The sooner I started climbing the sooner I would kick into a focused state and drown out my discomfort – I hoped. I began to traverse, moving apprehensively along the damp holds. My feet shuffled along a rail, just below them a chasm. We were now in dense cloud, and I could see nothing but an endless grey below me.
For a moment I thought the climbing might have been enjoyable if everything wasn’t so wet and the wind wasn’t blowing me sideways. I focused on my hands moving from hold to hold. I felt so determined that I think I had forgotten to breathe.

Finally, as I pulled over the small ledge to greet my partner all my bravery seemed to crumble, and I let out a sob. “Why did you bring me here today?” I demanded. “This is just awful!” Somehow, he was still smiling - rain or shine he loved the adventure and despite it going completely sideways (in my perspective) he was able to embrace the chaos. I leaned against the wall, and he held my hand. “Often the epics with the most suffering make for the best stories, Catie,” he told me. As I shivered fearfully on the ledge, I hoped this was what people described as type two fun.

He snapped a couple of selfies, to this day some of his favourite photos. I have red eyes and a tear rolling down my cheek as he beams next to me.

Thankfully it was a short climb to the top from the ledge.
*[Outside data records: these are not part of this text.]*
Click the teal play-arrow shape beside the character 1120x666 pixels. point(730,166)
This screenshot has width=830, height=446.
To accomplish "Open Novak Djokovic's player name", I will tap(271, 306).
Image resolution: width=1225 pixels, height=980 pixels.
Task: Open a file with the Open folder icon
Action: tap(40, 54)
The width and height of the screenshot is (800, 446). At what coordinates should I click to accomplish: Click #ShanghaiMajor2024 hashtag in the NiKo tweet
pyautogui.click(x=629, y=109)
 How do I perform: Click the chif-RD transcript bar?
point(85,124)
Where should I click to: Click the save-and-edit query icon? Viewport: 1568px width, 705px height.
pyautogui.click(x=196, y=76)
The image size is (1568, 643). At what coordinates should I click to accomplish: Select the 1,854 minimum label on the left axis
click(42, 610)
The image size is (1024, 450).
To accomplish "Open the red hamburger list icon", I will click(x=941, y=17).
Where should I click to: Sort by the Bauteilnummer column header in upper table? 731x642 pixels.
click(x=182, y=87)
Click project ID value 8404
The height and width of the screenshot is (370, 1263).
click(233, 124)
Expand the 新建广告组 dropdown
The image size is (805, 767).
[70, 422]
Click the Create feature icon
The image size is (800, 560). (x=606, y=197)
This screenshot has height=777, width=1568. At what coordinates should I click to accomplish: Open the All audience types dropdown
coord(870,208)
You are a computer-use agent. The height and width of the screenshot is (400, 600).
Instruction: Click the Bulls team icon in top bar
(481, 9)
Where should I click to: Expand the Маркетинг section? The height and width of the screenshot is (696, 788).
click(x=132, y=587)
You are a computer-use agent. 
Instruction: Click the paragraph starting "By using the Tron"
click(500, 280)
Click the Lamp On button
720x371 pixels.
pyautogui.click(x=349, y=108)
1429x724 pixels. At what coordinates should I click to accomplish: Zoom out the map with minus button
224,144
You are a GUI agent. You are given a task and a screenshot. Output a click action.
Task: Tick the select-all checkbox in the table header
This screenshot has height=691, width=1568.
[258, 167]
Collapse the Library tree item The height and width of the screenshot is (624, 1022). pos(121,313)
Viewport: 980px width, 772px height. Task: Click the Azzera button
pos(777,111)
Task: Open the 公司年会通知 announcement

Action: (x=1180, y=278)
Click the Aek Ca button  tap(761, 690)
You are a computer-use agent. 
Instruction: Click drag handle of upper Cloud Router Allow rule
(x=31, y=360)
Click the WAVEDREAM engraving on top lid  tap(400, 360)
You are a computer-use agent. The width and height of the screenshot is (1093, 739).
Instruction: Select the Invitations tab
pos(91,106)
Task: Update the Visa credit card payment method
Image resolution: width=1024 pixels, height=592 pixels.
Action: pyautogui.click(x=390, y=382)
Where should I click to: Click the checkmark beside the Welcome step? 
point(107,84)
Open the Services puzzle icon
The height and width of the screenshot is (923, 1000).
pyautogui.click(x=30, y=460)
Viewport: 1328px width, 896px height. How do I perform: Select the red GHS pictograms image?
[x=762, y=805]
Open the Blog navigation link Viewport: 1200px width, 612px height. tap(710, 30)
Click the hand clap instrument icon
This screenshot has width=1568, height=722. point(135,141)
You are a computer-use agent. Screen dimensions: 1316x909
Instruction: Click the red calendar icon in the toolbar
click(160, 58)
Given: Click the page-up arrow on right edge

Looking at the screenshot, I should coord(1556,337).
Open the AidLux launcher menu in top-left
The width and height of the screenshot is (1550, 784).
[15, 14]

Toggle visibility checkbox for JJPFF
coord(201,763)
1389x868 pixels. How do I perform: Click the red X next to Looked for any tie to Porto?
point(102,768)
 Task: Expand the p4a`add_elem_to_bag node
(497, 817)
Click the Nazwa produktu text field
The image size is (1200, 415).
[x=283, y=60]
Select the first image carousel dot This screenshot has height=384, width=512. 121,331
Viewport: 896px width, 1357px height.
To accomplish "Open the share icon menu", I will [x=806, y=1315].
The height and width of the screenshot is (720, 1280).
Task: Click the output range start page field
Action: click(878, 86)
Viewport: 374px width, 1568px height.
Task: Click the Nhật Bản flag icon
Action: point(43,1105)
Jacob’s Ladder is usually two pitches, but our unforeseen pit-stop had broken up the journey. More comfortable belaying while sitting down, my partner set off and I fed out slack dreaming of climbing into a hot bath.

After an altercation with a stuck cam, I pulled over the lip after him and scrambled away from the edge. I felt broken. My eyes were red, my lips blue and my spirits tested beyond anything I had anticipated that day.

As I looked miserably at my partner, he handed me a seashell in a bid to lift my spirits. “Isn’t it amazing that you can still find these all the way up here?” he asked. I took the shell and cried. I think this time with relief.

I almost didn’t write this story because I felt far too embarrassed at the number of times I cried on a simple trad mission. A day out that  might have been a non-event to many climbers.

It’s hard to entirely dismiss ego in climbing and to confront how useless I felt when placed in conditions that scared me. I’m also quite certain I’m not the first person to feel that way.

I started this article by declaring I was free when I was a gumby. I didn’t care about grades or feel embarrassed by failure. But being a beginner again was harder than I thought. I felt paralysed by uncertainty and at the mercy of someone else’s experience.

But as time passed I began to feel immense satisfaction. I hadn’t climbed the hardest route or topped the gnarliest boulder. The grade truly didn’t matter this time. I had climbed a traditional route in the rain and cold despite being terrified. Though I had wept my way through it I had inched one step closer to overcoming a great fear.

Despite my better judgement I returned to Table Mountain on a warm, still day six months later.  Just as my partner had predicted, nothing is ever as hard the second time. The power of the familiar is an incredible thing and simply knowing what to expect can change everything. With the sun warming my face, I leaned back to rappel and thought this is kind of wonderful.

As I looked miserably at my partner, he handed me a seashell in a bid to lift my spirits. “Isn’t it amazing that you can still find these all the way up here?” he asked. I took the shell and cried.